Source data

——————

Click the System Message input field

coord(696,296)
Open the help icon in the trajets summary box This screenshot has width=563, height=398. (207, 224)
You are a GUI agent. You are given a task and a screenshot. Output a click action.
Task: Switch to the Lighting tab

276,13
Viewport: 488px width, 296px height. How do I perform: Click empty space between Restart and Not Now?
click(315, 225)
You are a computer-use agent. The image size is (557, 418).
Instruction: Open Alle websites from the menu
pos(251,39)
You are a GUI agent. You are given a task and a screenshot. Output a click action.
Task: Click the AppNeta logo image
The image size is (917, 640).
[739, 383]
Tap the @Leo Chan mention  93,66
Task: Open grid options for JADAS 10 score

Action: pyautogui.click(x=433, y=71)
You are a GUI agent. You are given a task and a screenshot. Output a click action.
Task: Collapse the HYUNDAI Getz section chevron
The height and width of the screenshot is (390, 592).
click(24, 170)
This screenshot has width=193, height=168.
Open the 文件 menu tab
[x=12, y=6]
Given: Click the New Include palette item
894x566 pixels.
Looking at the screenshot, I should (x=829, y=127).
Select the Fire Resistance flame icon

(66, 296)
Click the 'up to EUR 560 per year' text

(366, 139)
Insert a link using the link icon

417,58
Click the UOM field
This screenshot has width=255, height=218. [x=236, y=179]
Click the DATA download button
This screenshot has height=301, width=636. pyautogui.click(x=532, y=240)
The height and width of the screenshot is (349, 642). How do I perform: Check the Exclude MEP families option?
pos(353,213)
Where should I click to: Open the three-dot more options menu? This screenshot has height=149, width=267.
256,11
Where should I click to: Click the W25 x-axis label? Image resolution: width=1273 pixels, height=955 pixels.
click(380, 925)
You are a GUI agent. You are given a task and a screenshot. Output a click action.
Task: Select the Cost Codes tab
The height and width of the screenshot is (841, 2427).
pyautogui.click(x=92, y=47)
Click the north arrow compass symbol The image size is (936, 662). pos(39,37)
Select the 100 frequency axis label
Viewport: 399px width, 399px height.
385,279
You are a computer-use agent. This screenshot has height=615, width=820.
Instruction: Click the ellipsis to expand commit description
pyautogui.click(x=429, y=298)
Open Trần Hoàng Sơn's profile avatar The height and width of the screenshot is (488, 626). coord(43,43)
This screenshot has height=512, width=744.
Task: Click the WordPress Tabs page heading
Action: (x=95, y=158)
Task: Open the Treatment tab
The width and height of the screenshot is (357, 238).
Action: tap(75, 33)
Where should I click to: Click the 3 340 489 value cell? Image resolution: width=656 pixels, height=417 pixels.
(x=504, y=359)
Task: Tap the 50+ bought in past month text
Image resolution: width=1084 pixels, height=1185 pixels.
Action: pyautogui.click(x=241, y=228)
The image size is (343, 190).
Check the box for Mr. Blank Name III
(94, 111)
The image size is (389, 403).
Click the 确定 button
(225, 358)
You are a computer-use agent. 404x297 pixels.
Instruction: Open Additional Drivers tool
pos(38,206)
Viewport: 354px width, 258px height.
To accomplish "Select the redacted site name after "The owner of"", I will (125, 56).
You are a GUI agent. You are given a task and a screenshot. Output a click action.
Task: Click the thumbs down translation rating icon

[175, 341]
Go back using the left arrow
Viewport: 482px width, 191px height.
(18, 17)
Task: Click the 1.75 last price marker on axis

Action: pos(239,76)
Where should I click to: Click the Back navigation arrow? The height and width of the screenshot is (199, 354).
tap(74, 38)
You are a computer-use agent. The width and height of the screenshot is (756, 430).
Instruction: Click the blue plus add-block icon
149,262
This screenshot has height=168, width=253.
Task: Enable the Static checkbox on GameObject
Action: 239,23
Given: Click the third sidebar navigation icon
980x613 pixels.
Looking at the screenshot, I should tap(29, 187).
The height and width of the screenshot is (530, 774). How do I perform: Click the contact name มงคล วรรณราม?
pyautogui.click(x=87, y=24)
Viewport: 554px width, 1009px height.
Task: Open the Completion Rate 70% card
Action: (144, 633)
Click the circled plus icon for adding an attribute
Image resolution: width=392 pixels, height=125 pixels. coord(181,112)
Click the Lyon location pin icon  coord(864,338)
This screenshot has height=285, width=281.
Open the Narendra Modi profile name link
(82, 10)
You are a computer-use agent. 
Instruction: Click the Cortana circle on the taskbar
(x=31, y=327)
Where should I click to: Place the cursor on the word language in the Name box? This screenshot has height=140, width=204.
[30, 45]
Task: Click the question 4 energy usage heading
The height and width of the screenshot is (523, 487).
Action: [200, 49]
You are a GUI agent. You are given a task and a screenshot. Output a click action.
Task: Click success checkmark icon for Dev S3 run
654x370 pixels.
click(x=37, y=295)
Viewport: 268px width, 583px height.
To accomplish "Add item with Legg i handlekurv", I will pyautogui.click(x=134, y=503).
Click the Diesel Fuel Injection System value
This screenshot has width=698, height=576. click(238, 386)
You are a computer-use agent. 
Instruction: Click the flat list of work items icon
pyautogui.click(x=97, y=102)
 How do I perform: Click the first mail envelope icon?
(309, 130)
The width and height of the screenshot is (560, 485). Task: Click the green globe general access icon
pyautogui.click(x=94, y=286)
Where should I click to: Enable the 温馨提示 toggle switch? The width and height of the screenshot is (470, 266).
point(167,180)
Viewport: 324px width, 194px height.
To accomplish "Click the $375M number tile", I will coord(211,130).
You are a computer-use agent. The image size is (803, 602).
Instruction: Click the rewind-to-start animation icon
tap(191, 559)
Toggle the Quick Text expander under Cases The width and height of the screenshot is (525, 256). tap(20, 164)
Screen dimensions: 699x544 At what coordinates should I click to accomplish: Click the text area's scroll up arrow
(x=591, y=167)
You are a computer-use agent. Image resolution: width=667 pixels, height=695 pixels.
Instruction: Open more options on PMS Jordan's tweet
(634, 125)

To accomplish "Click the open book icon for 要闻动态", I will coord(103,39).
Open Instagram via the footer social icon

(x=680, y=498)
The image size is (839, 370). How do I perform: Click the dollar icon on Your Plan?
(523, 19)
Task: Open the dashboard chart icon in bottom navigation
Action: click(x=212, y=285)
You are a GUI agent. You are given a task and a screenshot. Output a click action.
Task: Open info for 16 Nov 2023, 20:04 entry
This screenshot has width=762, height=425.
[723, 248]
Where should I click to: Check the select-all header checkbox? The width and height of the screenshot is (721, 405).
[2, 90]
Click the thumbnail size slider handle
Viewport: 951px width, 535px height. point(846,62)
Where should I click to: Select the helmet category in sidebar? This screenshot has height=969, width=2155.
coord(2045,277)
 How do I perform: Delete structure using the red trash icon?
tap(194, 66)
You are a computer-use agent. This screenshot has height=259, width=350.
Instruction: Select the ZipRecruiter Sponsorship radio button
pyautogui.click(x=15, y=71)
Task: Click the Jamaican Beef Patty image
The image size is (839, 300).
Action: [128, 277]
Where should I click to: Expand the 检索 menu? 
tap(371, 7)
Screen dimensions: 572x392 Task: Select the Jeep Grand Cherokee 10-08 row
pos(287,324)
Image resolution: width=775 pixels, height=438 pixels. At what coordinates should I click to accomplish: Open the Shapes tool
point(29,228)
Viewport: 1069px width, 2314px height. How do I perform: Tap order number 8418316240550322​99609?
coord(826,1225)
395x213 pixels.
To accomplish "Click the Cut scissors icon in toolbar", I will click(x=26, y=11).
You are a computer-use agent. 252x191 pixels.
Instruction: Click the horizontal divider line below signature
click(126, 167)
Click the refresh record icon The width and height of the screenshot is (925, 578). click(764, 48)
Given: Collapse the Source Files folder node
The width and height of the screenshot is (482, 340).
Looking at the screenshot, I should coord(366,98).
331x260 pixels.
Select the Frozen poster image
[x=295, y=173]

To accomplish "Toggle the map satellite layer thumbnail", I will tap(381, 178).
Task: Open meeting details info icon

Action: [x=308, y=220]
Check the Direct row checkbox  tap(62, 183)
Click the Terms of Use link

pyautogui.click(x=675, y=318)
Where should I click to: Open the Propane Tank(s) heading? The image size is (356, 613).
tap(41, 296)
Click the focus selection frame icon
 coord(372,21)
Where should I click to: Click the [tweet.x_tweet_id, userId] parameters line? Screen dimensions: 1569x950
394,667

——————

**Work item**
Show every line of the entries above where the word "Collapse" occurs.

**Solution to the problem**
Task: Collapse the HYUNDAI Getz section chevron
Given: Collapse the Source Files folder node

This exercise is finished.